It almost seems like a cosmic joke against these greenwits, but a new report seems to show that the Chevy Volt doesn’t get any better mileage than an electric car that was invented in 1896!

The Roberts electric car, circa 1896, got a “solid 40 miles to the charge” when it debuted years before the Wrights Brothers even took their first flight. Amusingly, its the exact same number of miles that the Chevy Volt gets today.

As the Daily Caller notes, the Volt was thought to be a great invention — so said GM CEO Dan Akerson. The Volt was, “not a step forward, but a leap forward,” he excitedly proclaimed.

Yet it gets the same mileage as a one-of-a-kind car built in 1896? Seriously?

To be fair, the Volt’s battery pack powers a whole set of other things — radios, GPS systems, power steering, and the like — while the Roberts electric car only powered its propulsion, but still this little story shows the limitations of battery power, really.

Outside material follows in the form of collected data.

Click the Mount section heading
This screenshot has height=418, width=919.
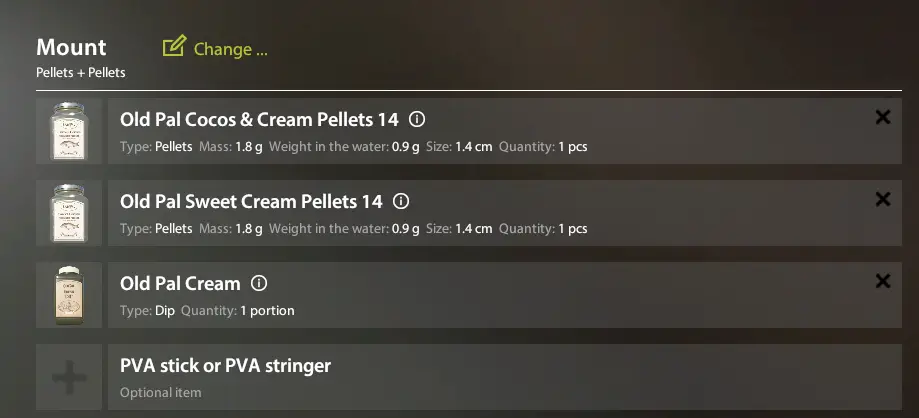pos(71,47)
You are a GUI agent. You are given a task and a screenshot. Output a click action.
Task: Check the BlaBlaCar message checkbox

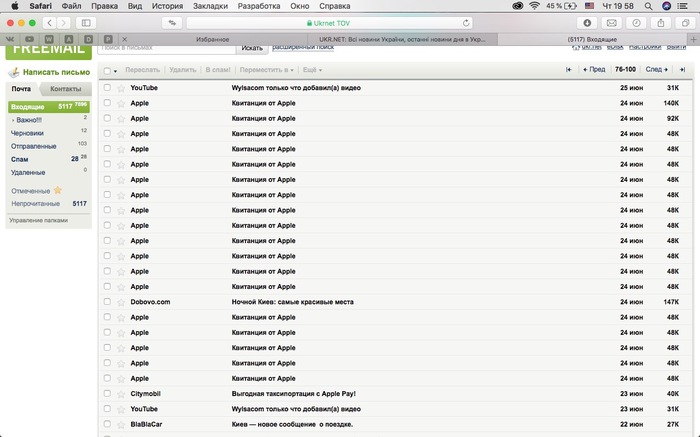click(x=107, y=424)
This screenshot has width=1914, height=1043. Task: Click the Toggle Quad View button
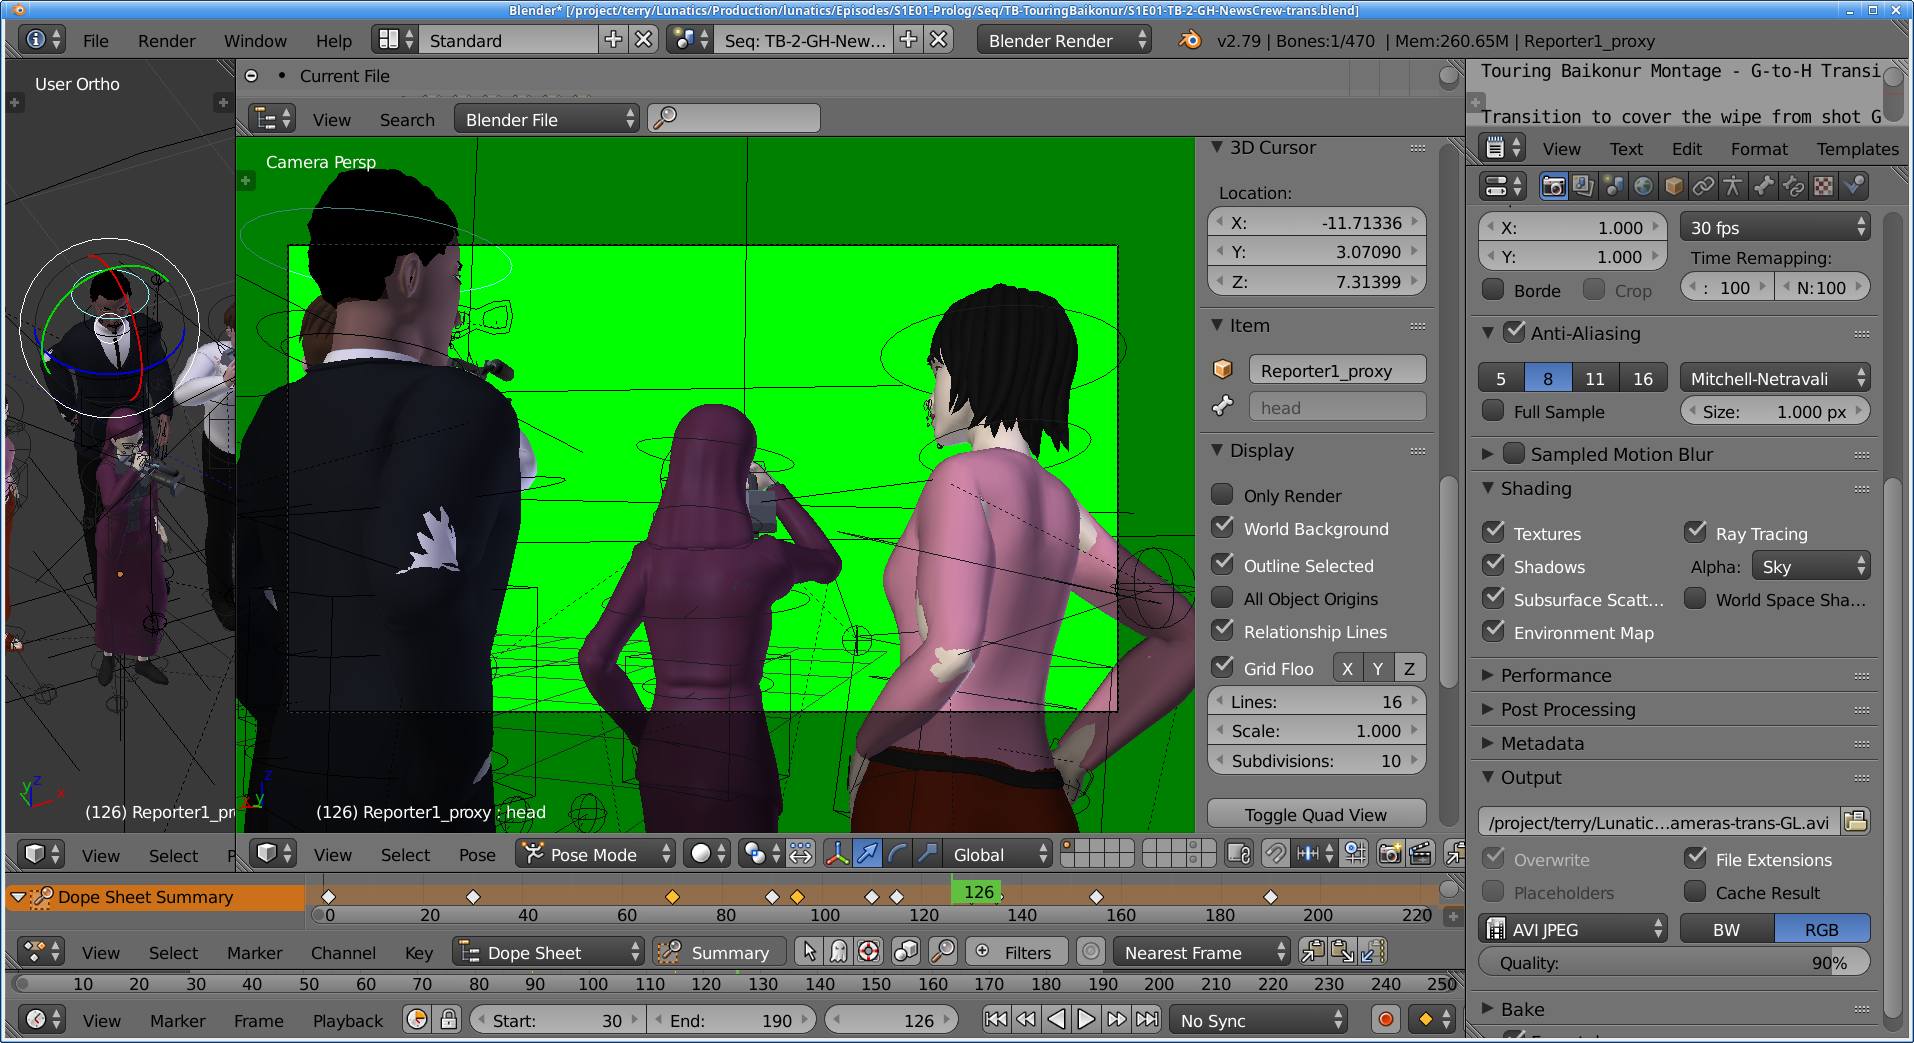pyautogui.click(x=1315, y=814)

Electric powered cars just seem to have no practicality even after 115 years of general technological improvements. Clearly the Chevy Volt is a nicer vehicle than the open-air Roberts car, but that it cannot get any better mileage is telling.

I mean, it just isn’t good to see after 115 years that electric cars are essentially no better in the one metric that really means something than they’ve ever been!